The dry scrape is dumb. Lets get on with the show people. Avs win the faceoff, MacKinnon tries to smack the puck out of the air, Leafs fly down the ice, Phile Kessel races down the right side and embarrasses Tyson Barrie, who gave up body position and tried to flail at Kessel with his stick, then he tucks the puck fivehole on Varlamov. Bad play by Barrie, who was good all night, and Varlamov should probably have a better seal with the pad, but this is what the Avs deserved letting Phil Kessel walk all over them all night.
What's It All Mean:
- Pssh I don't know. The Avalanche were by far the better team in the first half of this game, by almost every metric. Then they were by far the worse team.
- Yes this was the second half of a back to back, and the Avalanche played most of yesterday's game with only 5 defenseman. Were they a bit tired? Maybe. Doesn't change that they absolutely HAVE to take better care of the puck.
- The Avs are yet to win a game decisively. It's important to take advantage of opportunities against lesser teams like the Maple Leafs and this was certainly a missed opportunity. Ottawa and Montreal just got more important.
- This game probably shouldn't have made it to overtime if the ref does his job and makes the call when Hejda was run over behind the net, but the Avalanche got what they deserved in the third period. They were not good.
- The power play is hot garbage right now.
- The refs should have let Iginla and Phaneuf fight. If you're going to allow fighting in the league, this is the exact kind of fight that should be allowed. Iginla didn't like the hit and went to respond because the refs didn't. Instead of working it out the refs separated the two and called a ticky-tack roughing on Jamie McGinn. Refs were eager to prevent that fight, but they wont care the next time two face-punching 4th liners go out there for a staged brawl that doesn't mean anything.
Three Up Three Down:
1. Swedish Sandwich Line - Seriously, these guys were amazing at 5v5.
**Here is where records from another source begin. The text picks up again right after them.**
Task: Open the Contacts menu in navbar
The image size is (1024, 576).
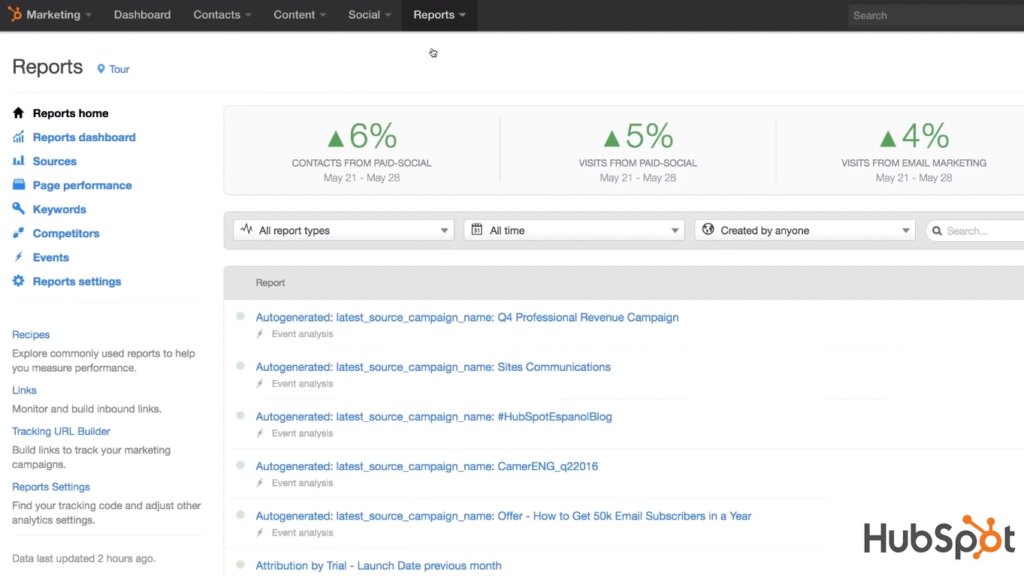Action: [222, 15]
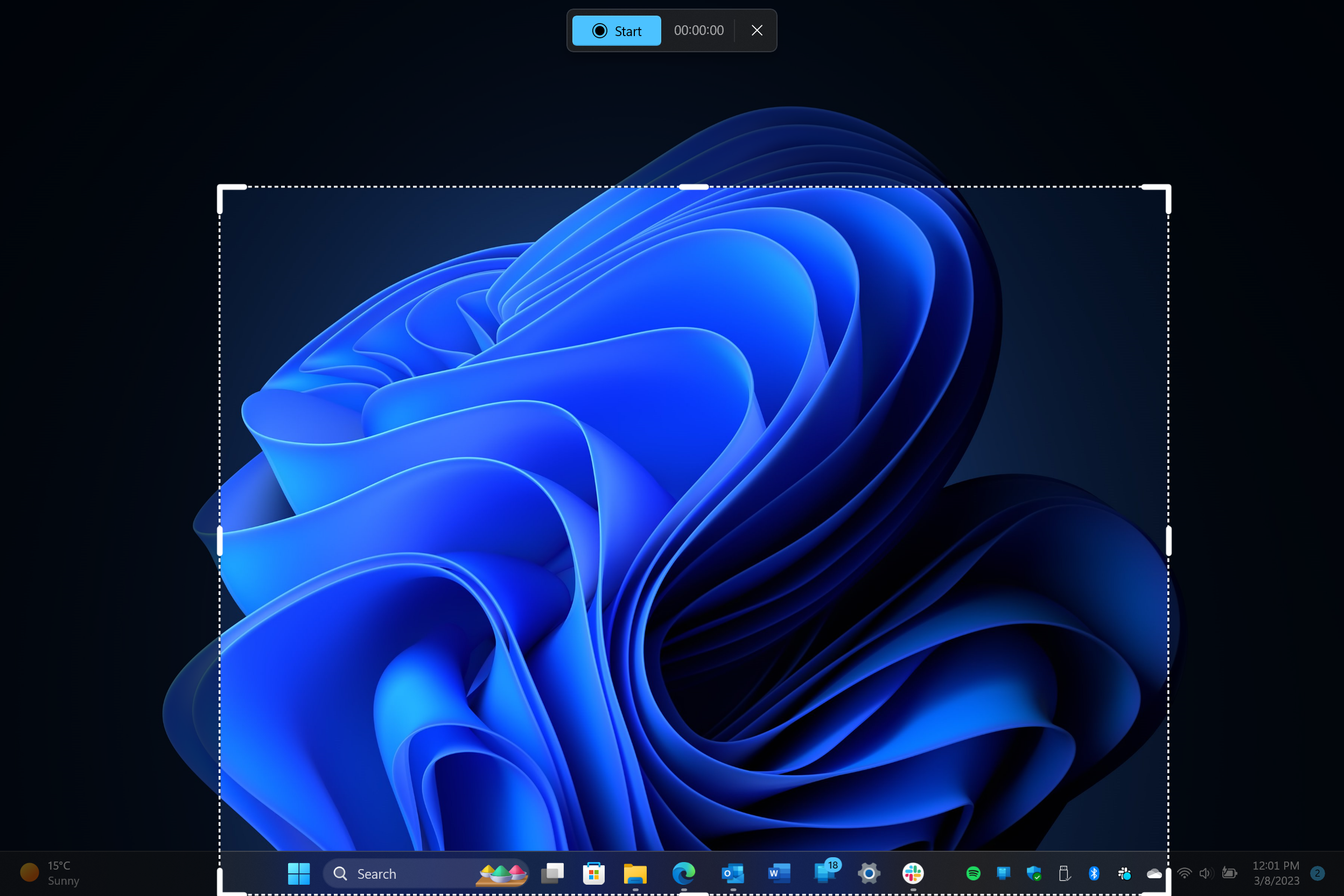
Task: Click the 00:00:00 timer display
Action: pos(698,30)

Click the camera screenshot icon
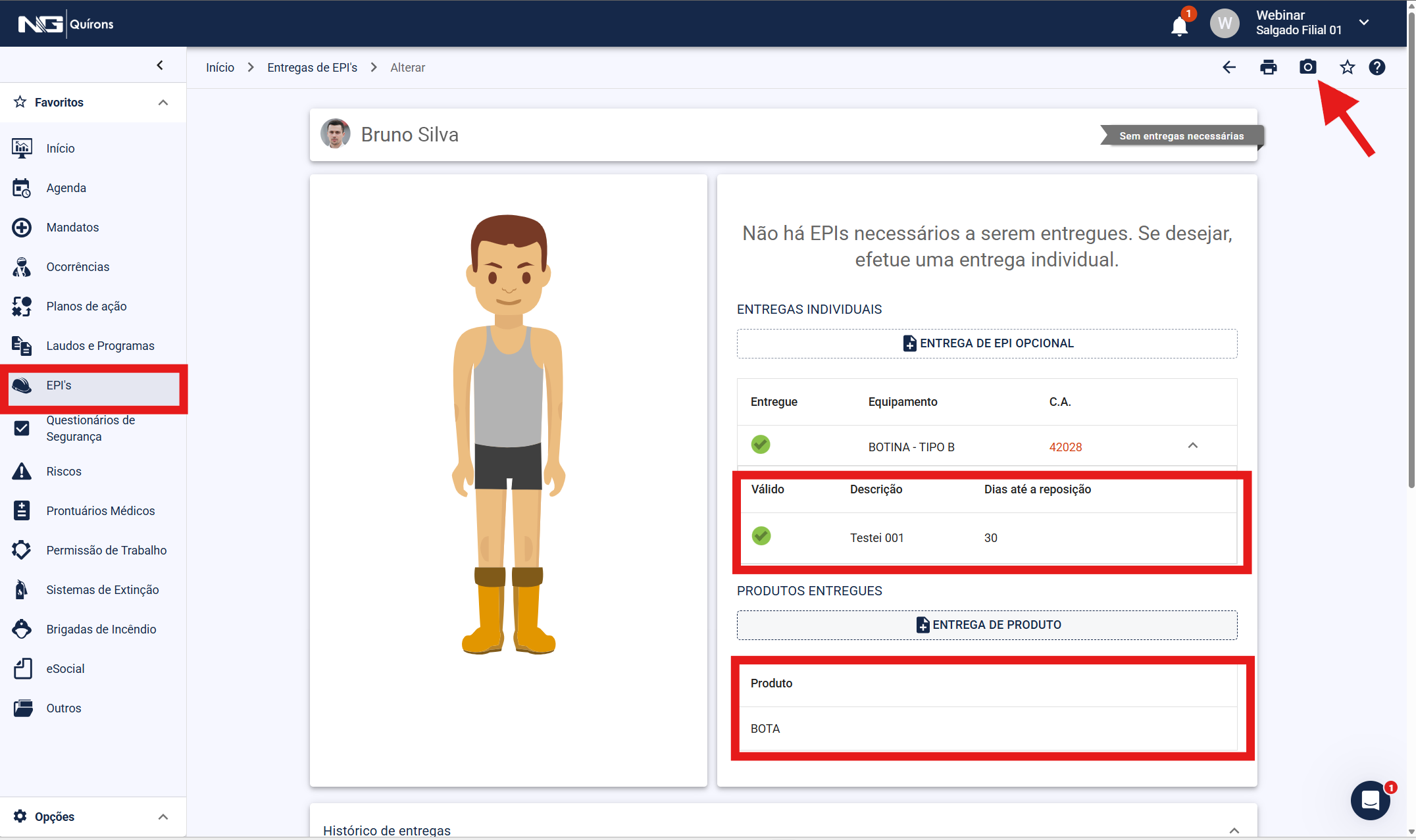[x=1307, y=67]

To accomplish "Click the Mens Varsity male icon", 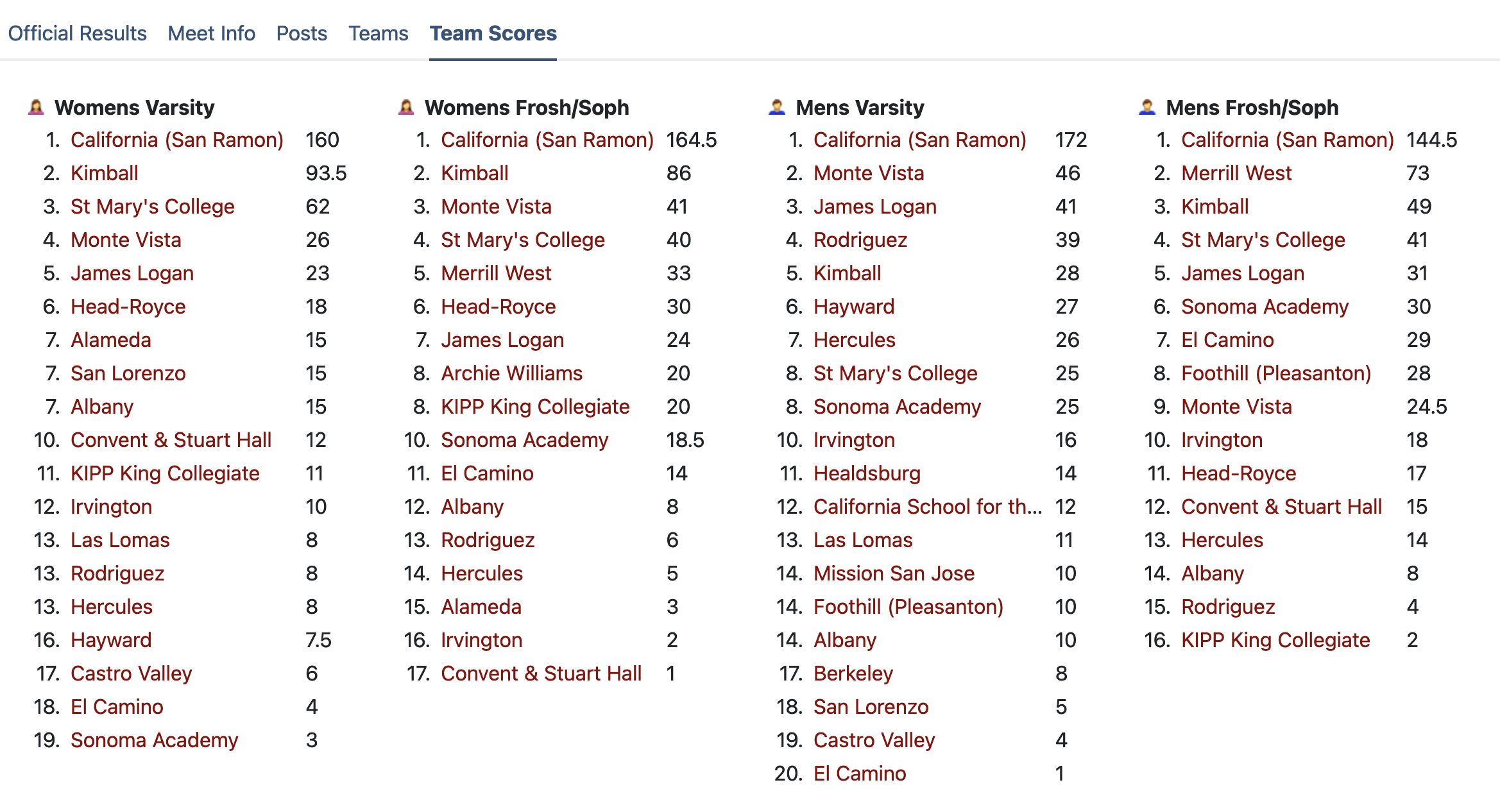I will pos(777,107).
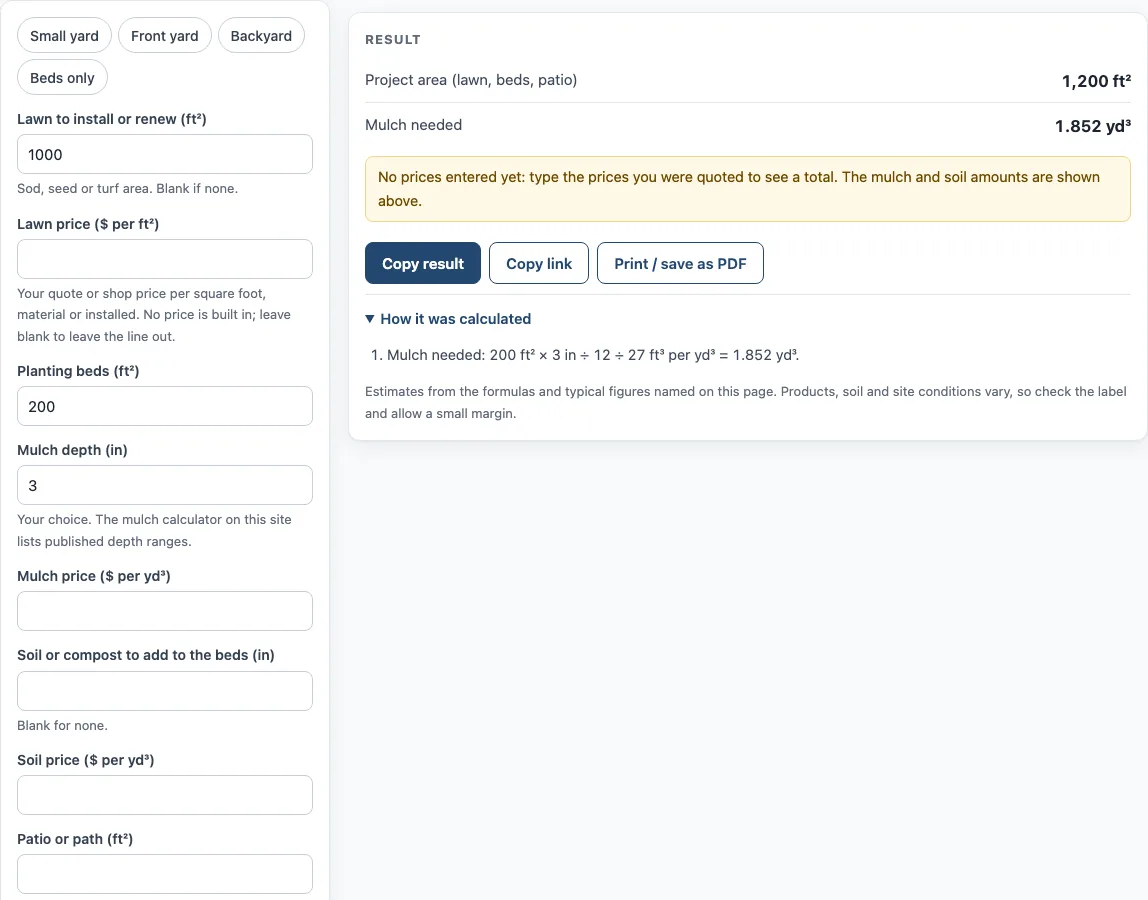
Task: Click the Project area value 1,200 ft²
Action: [1096, 81]
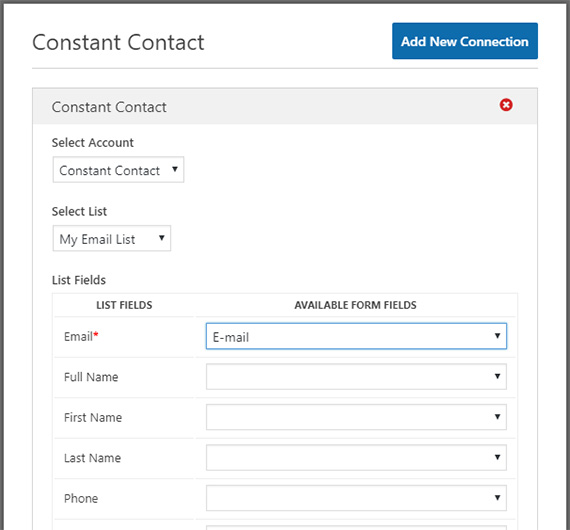Click the arrow of Last Name dropdown
The width and height of the screenshot is (570, 530).
coord(497,457)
2. Matt Duchene - Sweet go-ahead goal and generated a number of good shifts for his line.
3. Jarome Iginla - 2A. By far Iginla's best game as an Av so far. Looked more comfortable, cycled well and made a great pass on the Duchene goal.
1. Brad Stuart - Gave the game away on his stick. Absolutely inexcusable turnover on the tying goal and he followed it up by giving Phil Kessel a breakaway on his very next shift.
2. Nick Holden - After a great game against Boston, Holden was a turnover machine. Cost his team a few breakaways and easily could have cost them more.
3. Alex Tanguay - If this is all Tanguay has left, that's going to be a big problem.
4. Nathan MacKinnon - It's just not clicking.